That's why I also force my phone to work on 3G only. It is a lot simpler to have the signal drop out in blackspots than the totally random and erratic downgrading to EDGE when 3G is good enough, and the fact that it doesn't like switching back to 3G (not to mention EDGE is voice or data, not both, and Orange France is set up that data has priority).
Why the fsck would a music player have a shuffle ?
You paid money for an album but think the artists not only didn't care about the order of the tracks but you think random would improve it?
I assume that if you press shuffle on a Pink Floyd album the computer does a hard reset out of pure shame.
"Why the fsck would a music player have a shuffle ?" - it is useful when you are in "all tracks" mode and just want it to play some stuff at random.
Sometimes I like to random play my albums. Keeps things more interesting than the predictable this-song-follows-this-song. I grew up with cassette tapes and even mix tapes were a strictly linear order.
Ah, making a mixtape for that girl you wanted to impress... days of agonizing about which songs to choose and in what order to put them and making everything fit smugly on a C90 cassette... plus cobbling together a individual cover/inlay...
BTW, I still make sort-of mixtapes for long journeys by making playlists, usually edited to create a certain atmosphere or follow a specific theme.
Anyway CD players had shuffle way back when. I never used it but I do sometimes use shuffle on my phone when playing a playlist rather than an album.
Never understood using shuffle for albums. I think kids today just don't think of albums the way they have always been, but treat them as just another playlist.
A whiles back, I was giving a talk at a fairly prestigious London institution. The IT guy asked to look at my talk so he could throw the slides onscreen at the appropriate moment. Then he took my only copy and vanished.
Since I knew the topic intimately (which is why I was asked to give the talk) it was not hard to adlib my way through the hour, every now and then looking up at the projectionist's box and asking for 'next slide please'.
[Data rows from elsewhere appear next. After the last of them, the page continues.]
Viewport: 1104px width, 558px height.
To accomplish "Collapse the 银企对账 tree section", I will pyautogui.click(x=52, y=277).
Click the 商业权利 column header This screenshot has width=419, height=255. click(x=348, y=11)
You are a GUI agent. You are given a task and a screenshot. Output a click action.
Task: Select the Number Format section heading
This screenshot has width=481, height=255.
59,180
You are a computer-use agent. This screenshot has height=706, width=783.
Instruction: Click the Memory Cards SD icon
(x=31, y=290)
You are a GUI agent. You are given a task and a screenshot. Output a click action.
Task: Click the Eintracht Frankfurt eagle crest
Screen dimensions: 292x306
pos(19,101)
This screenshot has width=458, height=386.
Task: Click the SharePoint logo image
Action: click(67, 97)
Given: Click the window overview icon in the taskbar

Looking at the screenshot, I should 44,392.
Afterwards, the IT guy came and asked rather heatedly why I had not stuck to my script. Apparently this should have been showing on the flat screen built into the lectern. However, no-one had told me this, or turned the thing on.
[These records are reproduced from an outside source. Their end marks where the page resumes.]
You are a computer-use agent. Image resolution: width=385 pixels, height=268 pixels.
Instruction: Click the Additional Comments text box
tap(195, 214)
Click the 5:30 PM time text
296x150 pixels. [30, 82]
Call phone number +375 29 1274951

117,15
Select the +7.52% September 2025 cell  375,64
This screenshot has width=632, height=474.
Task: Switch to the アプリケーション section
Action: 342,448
That was on El Reg about a fortnight ago:
http://www.theregister.co.uk/2016/02/19/mobile_phone_stress_shocker/
http://forums.theregister.co.uk/forum/1/2016/02/19/mobile_phone_stress_shocker/#c_2786036
But the study is obviously flawed. It stated that solving a math problem is causing the same stress level as watching a horror movie, too - and that just can't be right.
The crux of the issue seems to be that tech companies have forgotten that the customer is in fact a stakeholder. They are too busy serving other masters (advertisers, media conglomerates) to care and clearly most of their customer base doesn't really care either, as long as they receive some hollow assurances of privacy and their appetite for mindless consumption better enabled.
Lately it feels like the consumer-end of the market has gotten downright hostile towards technically-minded users. Clearly the manufacturers don't like doing business with anyone who might peel back the glossy veneer to expose the cluster of shite lurking beneath.
That aside, WiFi is even poor of quality when it's working perfectly. 3x3 802.11ac has an advertised theoretical maximum of 1300 Mbps, which it never even gets close to. It doesn't seem right to bandy about impressive-seeming numbers knowing there is not a snowball's chance in hell of the actual maximum ever intersecting with the theoretical.
I think a good rule of thumb is that if your task/ reputation/employment relies on someone else's systems working properly it's probably time to move on.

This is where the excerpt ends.